*Aim of the task*: Report every line in the rows below that contains the word "perform", copying each such line in full.

━━ Records supplied ━━

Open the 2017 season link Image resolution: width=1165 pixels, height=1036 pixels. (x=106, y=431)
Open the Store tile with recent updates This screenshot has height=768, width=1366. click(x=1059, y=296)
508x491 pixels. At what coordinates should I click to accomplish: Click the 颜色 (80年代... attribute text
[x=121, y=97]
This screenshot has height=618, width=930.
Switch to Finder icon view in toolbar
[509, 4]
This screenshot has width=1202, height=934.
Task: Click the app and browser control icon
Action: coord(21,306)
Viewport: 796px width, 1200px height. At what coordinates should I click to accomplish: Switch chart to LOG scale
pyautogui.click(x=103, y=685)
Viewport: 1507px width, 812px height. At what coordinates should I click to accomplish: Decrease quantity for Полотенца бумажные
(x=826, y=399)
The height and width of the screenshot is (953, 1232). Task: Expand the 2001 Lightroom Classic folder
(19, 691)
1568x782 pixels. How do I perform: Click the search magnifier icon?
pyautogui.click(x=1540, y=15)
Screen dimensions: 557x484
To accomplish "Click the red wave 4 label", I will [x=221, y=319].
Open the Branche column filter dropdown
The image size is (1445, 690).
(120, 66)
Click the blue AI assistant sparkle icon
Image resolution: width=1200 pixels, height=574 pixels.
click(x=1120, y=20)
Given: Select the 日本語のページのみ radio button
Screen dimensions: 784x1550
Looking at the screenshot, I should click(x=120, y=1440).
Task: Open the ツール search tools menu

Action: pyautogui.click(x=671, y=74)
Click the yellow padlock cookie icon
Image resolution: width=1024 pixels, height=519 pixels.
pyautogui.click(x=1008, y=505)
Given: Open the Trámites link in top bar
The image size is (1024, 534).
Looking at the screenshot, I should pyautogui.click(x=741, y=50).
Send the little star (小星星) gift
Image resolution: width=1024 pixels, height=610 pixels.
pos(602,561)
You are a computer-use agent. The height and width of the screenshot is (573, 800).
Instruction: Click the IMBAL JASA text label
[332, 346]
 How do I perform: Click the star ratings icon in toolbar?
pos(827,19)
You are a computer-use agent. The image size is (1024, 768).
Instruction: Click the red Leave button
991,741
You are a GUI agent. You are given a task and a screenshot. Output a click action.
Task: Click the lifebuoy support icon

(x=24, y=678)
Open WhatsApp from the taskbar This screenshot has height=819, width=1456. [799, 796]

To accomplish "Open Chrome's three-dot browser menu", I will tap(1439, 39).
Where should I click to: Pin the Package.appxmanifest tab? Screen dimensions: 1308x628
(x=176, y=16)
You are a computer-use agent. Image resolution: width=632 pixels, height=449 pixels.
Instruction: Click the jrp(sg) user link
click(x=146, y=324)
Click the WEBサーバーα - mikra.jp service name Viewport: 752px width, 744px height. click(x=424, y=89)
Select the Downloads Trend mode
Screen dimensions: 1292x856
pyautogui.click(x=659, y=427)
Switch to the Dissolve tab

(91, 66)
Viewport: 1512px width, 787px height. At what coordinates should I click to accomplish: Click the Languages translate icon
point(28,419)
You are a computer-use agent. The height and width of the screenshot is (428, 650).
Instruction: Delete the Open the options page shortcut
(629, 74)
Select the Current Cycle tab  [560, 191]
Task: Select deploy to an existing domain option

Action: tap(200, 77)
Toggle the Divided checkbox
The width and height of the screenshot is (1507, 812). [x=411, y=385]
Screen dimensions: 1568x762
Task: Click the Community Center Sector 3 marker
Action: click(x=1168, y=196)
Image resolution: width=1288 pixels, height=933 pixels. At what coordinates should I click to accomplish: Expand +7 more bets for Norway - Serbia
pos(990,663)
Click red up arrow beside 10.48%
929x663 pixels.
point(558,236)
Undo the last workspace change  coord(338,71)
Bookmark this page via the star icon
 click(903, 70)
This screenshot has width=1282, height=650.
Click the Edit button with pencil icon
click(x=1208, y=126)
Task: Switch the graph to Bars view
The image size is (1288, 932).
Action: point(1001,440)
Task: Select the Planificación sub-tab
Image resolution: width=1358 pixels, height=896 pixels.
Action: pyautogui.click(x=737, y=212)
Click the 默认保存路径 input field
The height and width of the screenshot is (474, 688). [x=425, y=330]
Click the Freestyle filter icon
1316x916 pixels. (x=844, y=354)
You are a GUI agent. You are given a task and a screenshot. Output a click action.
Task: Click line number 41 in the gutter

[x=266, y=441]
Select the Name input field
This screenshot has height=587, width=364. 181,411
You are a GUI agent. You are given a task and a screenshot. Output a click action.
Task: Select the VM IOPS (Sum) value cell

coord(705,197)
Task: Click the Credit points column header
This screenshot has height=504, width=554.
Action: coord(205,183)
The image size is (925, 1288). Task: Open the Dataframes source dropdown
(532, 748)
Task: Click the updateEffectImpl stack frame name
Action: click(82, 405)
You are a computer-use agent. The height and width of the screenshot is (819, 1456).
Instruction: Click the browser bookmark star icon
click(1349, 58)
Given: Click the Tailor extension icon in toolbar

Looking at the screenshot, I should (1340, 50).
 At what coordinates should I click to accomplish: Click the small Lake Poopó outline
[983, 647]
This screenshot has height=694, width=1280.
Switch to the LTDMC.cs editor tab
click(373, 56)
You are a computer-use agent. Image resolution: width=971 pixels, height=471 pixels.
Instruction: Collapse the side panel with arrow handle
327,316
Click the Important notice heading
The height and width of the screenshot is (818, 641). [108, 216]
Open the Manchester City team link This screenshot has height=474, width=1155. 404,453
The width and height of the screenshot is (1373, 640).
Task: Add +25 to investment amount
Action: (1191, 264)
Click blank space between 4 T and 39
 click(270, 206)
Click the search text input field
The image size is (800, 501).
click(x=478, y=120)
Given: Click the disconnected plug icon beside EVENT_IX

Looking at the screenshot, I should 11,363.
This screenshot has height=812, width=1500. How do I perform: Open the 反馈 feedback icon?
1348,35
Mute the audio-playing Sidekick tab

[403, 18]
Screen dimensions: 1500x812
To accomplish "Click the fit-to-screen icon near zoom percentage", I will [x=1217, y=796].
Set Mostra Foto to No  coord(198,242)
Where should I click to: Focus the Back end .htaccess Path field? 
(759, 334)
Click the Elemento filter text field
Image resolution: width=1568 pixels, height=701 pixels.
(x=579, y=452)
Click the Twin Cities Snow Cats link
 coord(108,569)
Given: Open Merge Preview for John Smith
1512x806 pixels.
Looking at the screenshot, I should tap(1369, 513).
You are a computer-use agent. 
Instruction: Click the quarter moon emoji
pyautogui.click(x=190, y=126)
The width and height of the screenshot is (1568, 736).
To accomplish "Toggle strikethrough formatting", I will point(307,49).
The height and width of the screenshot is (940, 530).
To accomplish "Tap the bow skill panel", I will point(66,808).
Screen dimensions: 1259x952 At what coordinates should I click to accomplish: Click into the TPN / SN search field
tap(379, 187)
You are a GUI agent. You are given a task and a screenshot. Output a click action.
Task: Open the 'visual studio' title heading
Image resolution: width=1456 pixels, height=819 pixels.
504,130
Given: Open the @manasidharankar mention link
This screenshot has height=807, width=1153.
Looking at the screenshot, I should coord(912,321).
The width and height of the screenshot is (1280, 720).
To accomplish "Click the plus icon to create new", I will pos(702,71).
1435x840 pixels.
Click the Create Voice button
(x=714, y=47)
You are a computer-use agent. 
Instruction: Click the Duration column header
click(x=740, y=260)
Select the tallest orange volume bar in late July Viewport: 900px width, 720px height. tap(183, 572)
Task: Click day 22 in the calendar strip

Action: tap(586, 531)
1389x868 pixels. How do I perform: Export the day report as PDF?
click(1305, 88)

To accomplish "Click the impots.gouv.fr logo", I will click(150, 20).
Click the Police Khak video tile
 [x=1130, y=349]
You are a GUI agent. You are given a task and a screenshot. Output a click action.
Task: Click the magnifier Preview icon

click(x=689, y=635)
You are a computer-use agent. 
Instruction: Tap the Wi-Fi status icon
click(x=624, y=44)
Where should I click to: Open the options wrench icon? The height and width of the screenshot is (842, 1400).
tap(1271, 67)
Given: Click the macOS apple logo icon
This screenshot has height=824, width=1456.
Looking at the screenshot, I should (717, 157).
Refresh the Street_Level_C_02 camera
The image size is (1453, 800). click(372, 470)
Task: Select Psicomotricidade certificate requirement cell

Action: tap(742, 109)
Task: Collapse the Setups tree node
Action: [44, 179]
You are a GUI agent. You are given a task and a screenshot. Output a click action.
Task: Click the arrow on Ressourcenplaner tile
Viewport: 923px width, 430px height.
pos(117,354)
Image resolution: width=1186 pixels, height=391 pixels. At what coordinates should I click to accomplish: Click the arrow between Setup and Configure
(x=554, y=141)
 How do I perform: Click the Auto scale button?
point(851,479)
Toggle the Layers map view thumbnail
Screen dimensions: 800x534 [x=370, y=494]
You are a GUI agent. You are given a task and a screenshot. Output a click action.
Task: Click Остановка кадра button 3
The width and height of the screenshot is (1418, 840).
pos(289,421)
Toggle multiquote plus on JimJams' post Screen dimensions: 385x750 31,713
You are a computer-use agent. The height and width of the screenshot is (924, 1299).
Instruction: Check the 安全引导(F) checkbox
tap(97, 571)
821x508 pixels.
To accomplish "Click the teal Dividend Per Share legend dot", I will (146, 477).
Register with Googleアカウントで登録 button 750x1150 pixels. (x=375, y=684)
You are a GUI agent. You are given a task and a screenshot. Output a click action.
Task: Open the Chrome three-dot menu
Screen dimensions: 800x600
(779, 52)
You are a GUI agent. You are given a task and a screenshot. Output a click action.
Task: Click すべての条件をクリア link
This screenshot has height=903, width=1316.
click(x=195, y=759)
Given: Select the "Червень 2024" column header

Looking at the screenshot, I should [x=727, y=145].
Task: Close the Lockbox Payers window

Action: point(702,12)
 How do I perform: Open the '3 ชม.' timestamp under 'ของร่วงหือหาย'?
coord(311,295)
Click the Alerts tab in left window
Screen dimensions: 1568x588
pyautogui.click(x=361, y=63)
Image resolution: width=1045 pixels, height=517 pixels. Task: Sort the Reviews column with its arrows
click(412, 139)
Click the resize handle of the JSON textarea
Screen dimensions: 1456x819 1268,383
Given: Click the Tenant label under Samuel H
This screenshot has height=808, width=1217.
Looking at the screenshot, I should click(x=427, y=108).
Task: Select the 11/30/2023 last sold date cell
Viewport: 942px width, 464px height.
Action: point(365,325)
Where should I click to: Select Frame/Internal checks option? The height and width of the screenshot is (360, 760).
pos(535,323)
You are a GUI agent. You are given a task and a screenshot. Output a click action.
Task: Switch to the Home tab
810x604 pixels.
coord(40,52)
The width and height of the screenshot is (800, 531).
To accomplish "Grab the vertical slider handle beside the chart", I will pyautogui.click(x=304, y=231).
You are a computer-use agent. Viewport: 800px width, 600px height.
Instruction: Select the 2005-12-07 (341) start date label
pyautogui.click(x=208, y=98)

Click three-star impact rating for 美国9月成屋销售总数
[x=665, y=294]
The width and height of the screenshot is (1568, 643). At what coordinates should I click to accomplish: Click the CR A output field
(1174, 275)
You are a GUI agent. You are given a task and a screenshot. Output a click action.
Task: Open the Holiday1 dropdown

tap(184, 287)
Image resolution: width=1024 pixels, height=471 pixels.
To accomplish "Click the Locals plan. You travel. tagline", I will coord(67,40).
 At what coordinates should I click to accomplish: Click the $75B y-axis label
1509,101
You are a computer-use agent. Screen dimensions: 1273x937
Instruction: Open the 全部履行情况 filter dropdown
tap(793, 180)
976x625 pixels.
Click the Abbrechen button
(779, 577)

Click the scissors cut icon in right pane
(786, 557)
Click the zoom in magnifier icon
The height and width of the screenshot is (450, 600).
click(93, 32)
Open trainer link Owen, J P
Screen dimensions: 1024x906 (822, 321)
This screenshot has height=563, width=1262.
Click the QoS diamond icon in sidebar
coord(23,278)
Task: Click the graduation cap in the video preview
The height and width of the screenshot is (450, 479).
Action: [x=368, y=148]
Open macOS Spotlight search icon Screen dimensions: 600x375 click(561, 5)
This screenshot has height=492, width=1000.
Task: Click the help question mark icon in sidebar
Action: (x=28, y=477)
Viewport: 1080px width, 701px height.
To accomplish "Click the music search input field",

━━━

*Answer for the task*:
1568x782 pixels. How do I perform: Click the search magnifier icon?
 How do I perform: Click the star ratings icon in toolbar?
This screenshot has height=812, width=1500. How do I perform: Open the 反馈 feedback icon?
1389x868 pixels. How do I perform: Export the day report as PDF?
 How do I perform: Click the Auto scale button?
 How do I perform: Open the '3 ชม.' timestamp under 'ของร่วงหือหาย'?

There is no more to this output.